I will say maybe for legal reasons we need to rethink the rat lab as a source for a group name. 23andme is calling those in PD cohort "Citizen Scientist" what if we took on name "Patient Scientist" or "Impatient Patient" tee hee

Laura

laura,
drug companies might purposely design trials that make their new drug look better than an existing mediocre drug but that it totally different than a poorly designed trial that as a result doesn't actually test your hypothesis.

that said, there sure have been a lot of failed pd trials and drug trials in general that have cost billions and billions of dollars.

as far as finger tapping, i'd say if you want to test that as a measurement, measure your tapping before your first morning meds and at 15min increments after 1st meds up to 1.5 hrs for 5 days and see if there is much of a difference.

I think any trial, patient-designed or other, is fatally compromised before it starts because we still don't know what Parkinson's is. Any trial cohort is diluted with people who don't have PD, or have different manifestations of PD.

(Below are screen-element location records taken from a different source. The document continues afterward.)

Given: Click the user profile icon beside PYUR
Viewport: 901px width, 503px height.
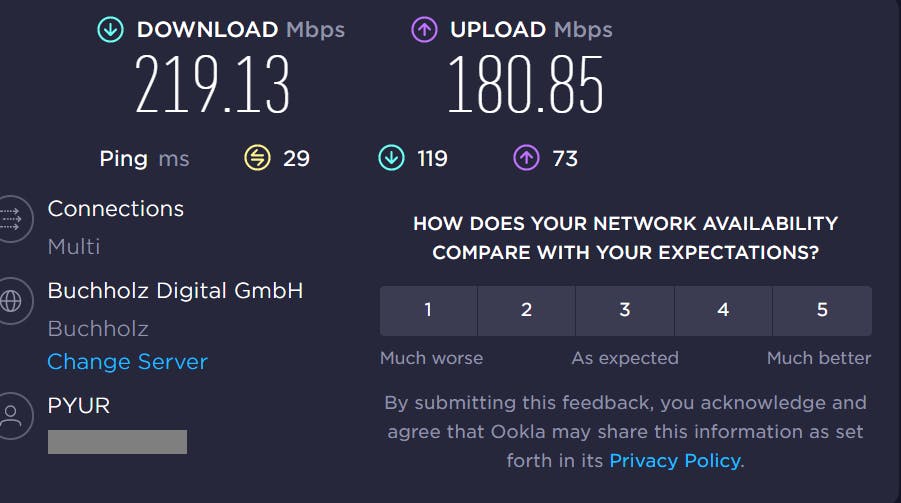Looking at the screenshot, I should tap(10, 413).
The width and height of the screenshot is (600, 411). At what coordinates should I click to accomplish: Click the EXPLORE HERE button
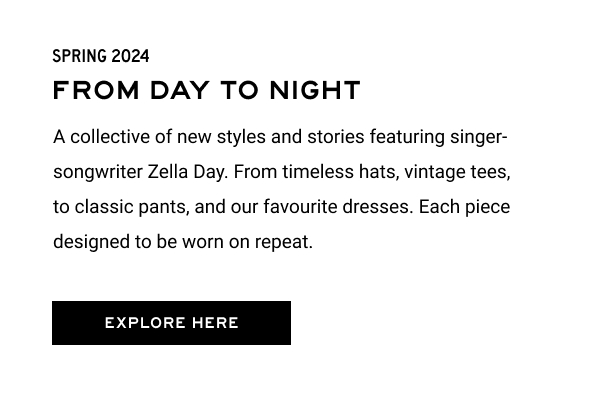(x=171, y=323)

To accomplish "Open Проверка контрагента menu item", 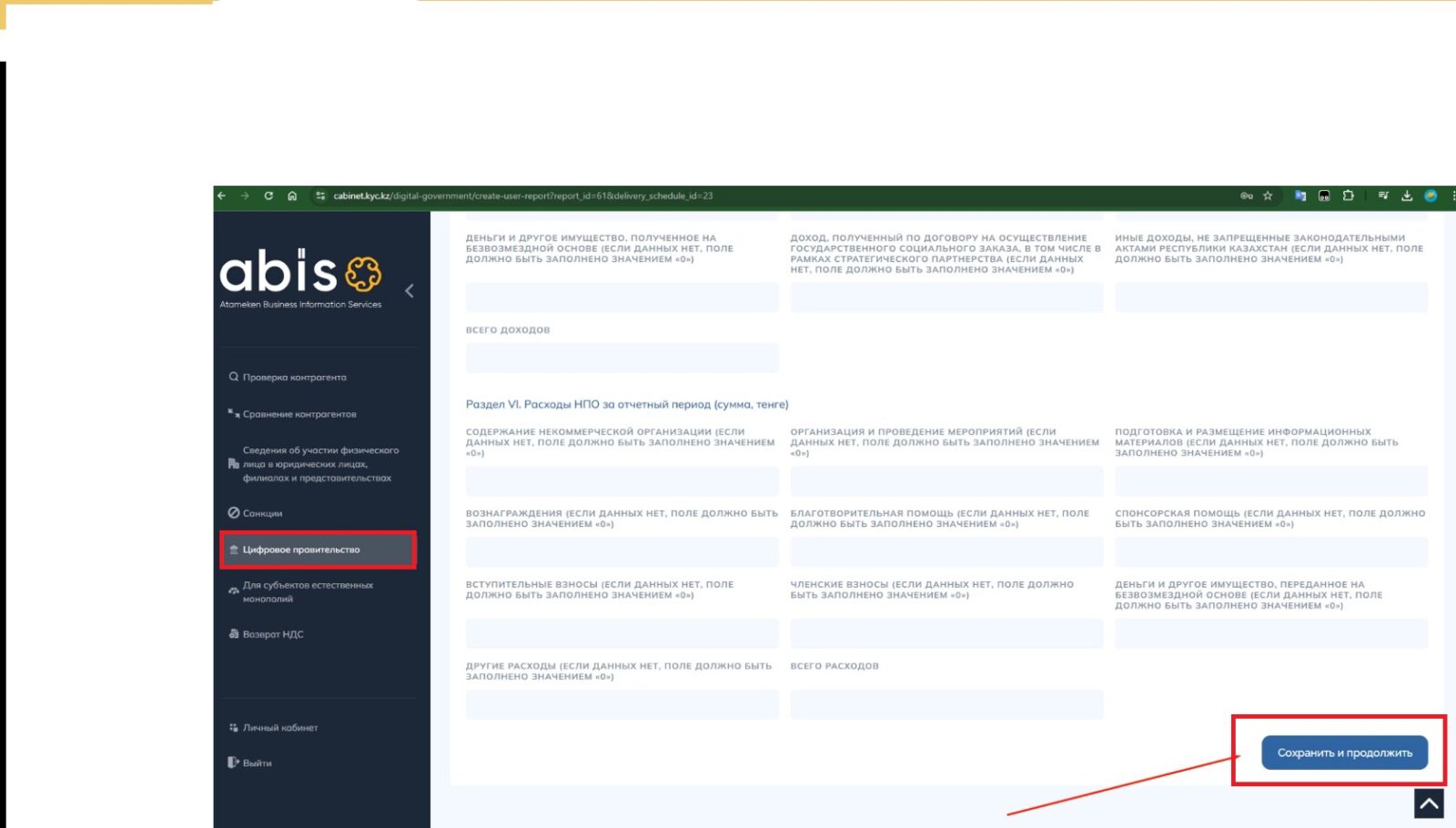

Until we get some identifiable biomarkers, all else is speculation - influenced by the too-hard-to-control placebo effect (especially by those who are testing their own reaction to pills taken with orange juice).

If we have learned anything from taking sinemet for so many years, it is that symptom control has little to do with halting progression or curing the disease.

A fix for Parkinson's lies beneath the surface; taping before and after downing our pills with OJ will tell us only what we want, or don't want, to believe.